-------- SUPPLIED ENTRIES

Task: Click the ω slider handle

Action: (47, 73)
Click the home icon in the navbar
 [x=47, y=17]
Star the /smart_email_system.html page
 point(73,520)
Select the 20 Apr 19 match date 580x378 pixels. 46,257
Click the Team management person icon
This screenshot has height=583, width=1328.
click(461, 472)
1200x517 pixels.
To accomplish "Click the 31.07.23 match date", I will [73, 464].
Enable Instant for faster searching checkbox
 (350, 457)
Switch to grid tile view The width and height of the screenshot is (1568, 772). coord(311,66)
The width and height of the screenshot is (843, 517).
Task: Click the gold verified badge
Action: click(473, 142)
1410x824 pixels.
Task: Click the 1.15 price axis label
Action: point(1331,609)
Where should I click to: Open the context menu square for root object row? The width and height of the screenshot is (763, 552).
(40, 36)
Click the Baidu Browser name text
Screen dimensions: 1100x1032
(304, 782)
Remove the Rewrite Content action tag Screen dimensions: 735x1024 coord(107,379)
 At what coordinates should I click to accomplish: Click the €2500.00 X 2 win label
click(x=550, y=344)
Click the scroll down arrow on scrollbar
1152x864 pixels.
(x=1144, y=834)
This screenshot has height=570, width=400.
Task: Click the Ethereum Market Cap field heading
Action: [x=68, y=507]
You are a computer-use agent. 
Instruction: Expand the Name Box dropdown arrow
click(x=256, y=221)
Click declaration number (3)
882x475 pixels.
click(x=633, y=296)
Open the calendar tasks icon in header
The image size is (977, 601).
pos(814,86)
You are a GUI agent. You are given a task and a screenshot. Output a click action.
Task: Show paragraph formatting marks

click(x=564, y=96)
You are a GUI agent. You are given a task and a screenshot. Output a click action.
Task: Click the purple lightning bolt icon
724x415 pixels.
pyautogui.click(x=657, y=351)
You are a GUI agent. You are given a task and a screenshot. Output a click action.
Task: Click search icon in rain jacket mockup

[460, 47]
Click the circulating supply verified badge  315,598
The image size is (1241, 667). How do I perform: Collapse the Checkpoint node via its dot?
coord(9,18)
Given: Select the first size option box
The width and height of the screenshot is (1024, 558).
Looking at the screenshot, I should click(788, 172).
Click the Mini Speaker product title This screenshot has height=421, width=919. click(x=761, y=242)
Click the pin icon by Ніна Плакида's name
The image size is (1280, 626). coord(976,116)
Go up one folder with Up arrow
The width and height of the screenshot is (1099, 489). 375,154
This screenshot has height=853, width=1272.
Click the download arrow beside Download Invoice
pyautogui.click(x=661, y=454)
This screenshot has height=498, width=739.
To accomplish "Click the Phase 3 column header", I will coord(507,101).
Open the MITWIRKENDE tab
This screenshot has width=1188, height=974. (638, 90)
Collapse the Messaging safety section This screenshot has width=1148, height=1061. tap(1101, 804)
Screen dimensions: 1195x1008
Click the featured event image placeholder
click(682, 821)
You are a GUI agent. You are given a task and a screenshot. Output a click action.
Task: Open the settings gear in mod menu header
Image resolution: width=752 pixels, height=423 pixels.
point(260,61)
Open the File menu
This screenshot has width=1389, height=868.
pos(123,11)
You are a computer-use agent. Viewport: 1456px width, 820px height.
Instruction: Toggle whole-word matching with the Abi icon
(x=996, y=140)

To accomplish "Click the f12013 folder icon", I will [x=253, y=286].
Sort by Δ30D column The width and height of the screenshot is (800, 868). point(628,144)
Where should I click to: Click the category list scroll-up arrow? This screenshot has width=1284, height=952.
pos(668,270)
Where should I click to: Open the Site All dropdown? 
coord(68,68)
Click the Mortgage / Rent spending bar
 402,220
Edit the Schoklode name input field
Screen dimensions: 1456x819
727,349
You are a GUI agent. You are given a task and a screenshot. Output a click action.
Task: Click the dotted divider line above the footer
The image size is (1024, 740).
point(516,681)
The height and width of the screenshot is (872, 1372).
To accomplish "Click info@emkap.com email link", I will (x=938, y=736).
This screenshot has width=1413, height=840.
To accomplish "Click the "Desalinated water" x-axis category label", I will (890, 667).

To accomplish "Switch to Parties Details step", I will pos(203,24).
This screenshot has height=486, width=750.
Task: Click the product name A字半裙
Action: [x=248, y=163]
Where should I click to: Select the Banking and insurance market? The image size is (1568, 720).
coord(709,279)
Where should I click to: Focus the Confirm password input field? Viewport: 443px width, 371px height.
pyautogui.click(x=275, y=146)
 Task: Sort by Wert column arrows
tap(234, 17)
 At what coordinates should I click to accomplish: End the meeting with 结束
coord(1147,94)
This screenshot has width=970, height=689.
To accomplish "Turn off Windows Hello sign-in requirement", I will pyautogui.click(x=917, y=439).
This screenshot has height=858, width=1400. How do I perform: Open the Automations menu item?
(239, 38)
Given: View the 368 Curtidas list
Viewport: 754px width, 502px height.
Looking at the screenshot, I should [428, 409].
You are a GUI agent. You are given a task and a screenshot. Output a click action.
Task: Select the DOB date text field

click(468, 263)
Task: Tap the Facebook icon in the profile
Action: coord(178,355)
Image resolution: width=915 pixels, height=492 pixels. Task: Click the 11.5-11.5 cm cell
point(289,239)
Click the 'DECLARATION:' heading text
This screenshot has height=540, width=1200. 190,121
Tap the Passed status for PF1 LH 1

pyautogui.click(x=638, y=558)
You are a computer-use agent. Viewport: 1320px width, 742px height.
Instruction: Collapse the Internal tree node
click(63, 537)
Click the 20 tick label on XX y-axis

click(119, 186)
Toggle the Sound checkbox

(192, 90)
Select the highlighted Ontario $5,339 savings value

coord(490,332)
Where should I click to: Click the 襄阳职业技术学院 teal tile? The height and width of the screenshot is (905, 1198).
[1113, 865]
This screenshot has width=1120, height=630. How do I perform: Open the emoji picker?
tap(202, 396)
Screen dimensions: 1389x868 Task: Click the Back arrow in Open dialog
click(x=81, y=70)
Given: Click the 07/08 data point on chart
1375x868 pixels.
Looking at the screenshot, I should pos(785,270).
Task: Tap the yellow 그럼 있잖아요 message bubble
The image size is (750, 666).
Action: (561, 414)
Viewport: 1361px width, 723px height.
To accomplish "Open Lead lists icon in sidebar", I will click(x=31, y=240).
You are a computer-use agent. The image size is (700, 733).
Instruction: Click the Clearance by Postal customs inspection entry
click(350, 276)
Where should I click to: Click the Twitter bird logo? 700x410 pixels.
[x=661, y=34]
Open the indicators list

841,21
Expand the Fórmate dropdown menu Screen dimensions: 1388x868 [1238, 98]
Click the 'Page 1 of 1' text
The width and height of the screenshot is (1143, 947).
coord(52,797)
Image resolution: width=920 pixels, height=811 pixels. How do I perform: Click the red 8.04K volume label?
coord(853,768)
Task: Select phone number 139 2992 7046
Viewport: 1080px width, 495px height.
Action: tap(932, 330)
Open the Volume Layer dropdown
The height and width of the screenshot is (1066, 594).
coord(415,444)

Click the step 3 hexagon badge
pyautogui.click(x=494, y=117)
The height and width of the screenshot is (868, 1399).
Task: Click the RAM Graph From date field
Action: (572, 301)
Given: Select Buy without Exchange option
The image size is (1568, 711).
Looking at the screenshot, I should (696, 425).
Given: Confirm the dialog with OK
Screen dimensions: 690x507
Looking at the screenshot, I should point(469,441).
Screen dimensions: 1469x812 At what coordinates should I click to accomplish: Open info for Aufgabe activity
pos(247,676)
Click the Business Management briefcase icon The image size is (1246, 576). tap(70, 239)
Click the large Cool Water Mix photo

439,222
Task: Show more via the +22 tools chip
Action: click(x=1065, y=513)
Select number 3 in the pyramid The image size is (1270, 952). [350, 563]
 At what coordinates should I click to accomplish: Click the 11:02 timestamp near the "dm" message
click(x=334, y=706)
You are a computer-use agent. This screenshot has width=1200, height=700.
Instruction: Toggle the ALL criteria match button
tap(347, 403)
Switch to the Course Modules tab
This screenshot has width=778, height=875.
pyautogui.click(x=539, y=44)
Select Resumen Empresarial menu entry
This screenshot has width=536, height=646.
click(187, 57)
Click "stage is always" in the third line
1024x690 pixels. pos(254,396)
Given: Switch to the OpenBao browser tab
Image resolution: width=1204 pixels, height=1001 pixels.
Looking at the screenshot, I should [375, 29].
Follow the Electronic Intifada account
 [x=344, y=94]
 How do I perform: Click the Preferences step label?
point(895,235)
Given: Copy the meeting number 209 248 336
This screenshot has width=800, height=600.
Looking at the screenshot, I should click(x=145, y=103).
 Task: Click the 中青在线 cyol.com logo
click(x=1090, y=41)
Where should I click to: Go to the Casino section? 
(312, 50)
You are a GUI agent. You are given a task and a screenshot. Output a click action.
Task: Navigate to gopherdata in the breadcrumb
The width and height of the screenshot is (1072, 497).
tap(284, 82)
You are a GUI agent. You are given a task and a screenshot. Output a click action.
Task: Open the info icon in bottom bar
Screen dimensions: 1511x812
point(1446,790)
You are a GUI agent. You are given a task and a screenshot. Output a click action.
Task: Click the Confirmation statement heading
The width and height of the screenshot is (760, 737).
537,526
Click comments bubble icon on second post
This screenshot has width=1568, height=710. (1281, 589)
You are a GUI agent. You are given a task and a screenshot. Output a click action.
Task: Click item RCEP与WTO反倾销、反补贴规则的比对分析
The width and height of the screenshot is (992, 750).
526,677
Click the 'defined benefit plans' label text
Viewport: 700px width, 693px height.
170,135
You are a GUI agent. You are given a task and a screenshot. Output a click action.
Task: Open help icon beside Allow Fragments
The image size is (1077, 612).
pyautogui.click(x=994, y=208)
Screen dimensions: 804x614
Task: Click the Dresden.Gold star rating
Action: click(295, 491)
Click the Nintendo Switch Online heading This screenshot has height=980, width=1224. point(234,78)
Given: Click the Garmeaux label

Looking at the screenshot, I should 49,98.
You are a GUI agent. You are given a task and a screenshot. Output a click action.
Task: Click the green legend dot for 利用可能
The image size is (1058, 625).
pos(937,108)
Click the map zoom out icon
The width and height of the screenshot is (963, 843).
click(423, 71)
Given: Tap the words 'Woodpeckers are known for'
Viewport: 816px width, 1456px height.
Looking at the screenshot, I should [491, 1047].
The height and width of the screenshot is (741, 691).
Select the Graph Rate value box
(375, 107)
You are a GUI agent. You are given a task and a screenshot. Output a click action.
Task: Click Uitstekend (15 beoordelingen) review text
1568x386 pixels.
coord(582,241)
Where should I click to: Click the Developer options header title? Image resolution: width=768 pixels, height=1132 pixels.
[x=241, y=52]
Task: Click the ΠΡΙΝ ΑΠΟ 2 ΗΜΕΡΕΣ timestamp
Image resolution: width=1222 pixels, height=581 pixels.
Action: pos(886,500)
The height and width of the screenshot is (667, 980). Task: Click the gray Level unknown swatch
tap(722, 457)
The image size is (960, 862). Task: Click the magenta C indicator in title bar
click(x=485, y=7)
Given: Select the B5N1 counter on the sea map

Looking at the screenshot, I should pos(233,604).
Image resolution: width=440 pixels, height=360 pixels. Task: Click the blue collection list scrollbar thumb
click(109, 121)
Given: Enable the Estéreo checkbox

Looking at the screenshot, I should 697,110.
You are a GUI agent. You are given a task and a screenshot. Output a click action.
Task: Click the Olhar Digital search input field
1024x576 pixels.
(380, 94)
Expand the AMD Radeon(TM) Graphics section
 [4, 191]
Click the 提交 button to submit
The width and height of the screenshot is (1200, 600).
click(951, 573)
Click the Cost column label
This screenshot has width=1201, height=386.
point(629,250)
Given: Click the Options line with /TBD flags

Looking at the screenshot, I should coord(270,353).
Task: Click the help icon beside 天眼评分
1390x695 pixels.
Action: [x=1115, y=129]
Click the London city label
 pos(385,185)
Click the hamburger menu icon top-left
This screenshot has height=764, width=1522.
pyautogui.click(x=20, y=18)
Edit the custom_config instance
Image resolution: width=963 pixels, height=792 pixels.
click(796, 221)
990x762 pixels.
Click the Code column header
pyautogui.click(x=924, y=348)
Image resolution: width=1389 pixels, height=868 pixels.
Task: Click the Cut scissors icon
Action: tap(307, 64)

----------------

◆ YOUR TASK ◆
All lines carrying the word "Edit" must be copied from the data above.

◆ TASK OUTPUT ◆
Edit the Schoklode name input field
Edit the custom_config instance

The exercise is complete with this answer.